Pracuj powoli i metodycznie aby powrócić do formy. Pamiętaj, że jeszcze tego nie osiągnąłeś. W końcu, nie rozczarowuj się, kiedy rzeczy, które kiedyś były proste teraz wydają się dosyć trudne. Z czasem (i wysiłkiem) twoje ciało będzie mogło zrobić to, co nakazuje mu umysł bez zbytniego kłopotu. Najtrudniejszą rzeczą - szczególnie jeśli byłeś bardzo uzdolniony - jest oparcie się pokusie energicznego wykonywania ruchów.

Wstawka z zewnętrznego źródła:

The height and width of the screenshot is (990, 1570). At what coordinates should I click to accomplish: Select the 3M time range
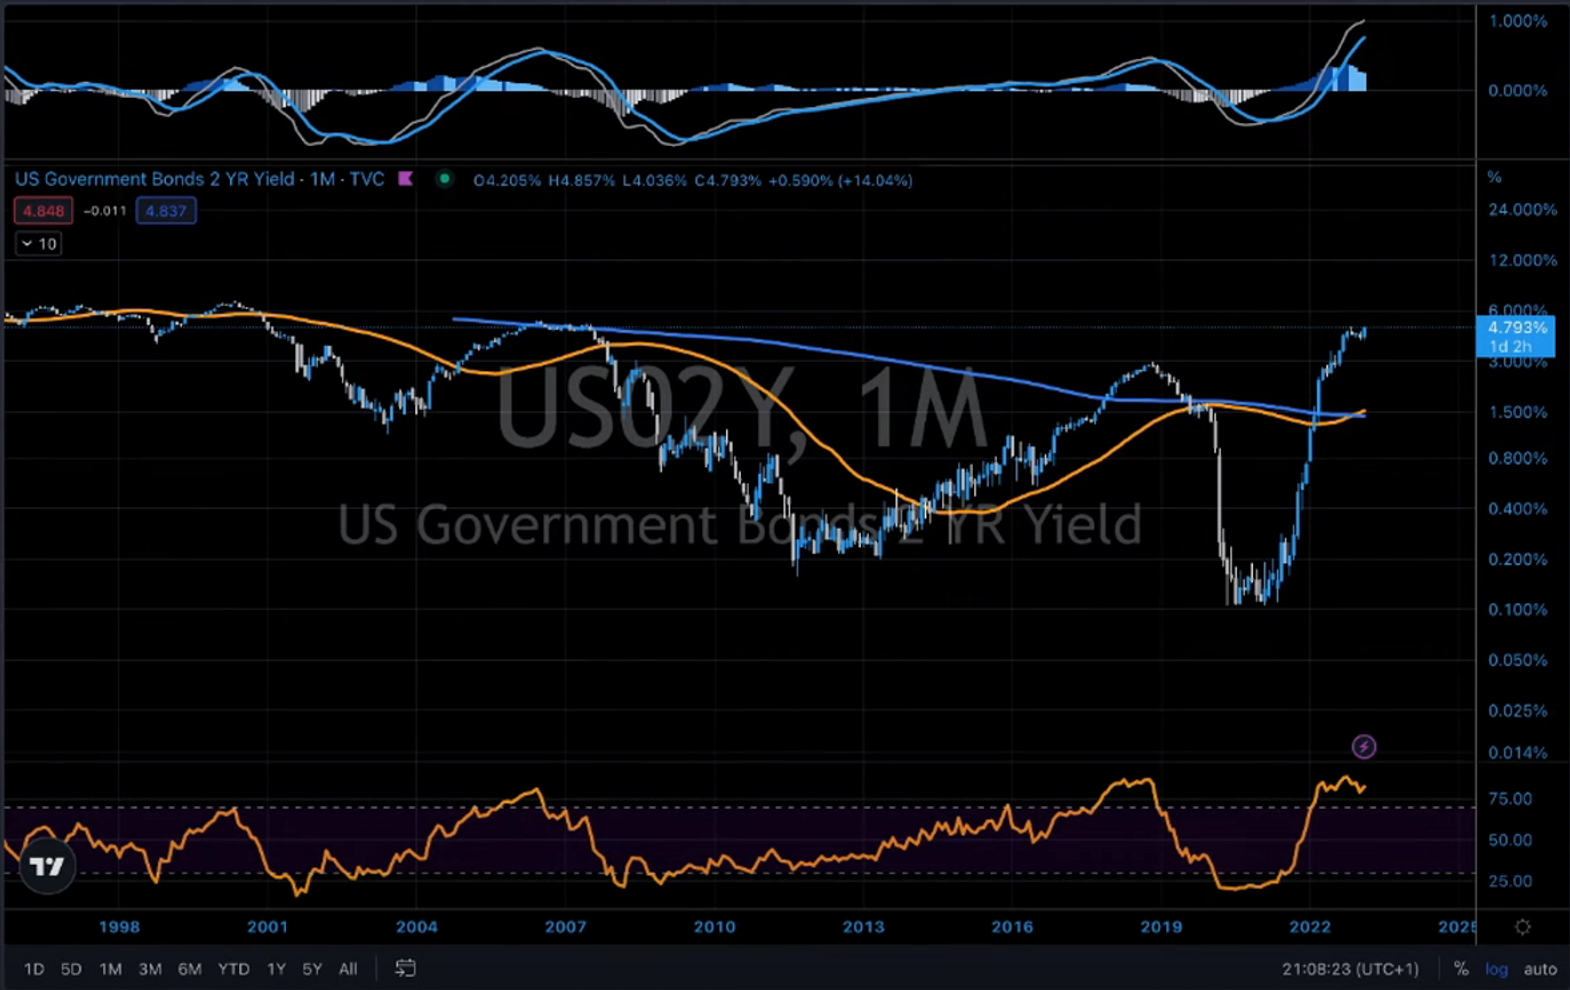(150, 968)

Kiedy zacząłem swoją powrotną podróż po dawną formę zerwałem jednocześnie mięśnie brzucha i pleców wykonując kopnięcie Lotosowe tak jak kiedyś. Nie trzeba mówić, że tydzień rehabilitacji i bólu udzielił mi cennej lekcji. Bądź cierpliwy, wykorzystaj czas rozgrzewki i nie trać z oczu widoku tego, jak dobrze się bawisz. Powracanie do formy to realistyczny cel, dopóki jesteś opanowany i pamiętasz, że kiedy wychodzisz z wprawy, wymaga jedynie więcej wysiłku aby do niej powrócić.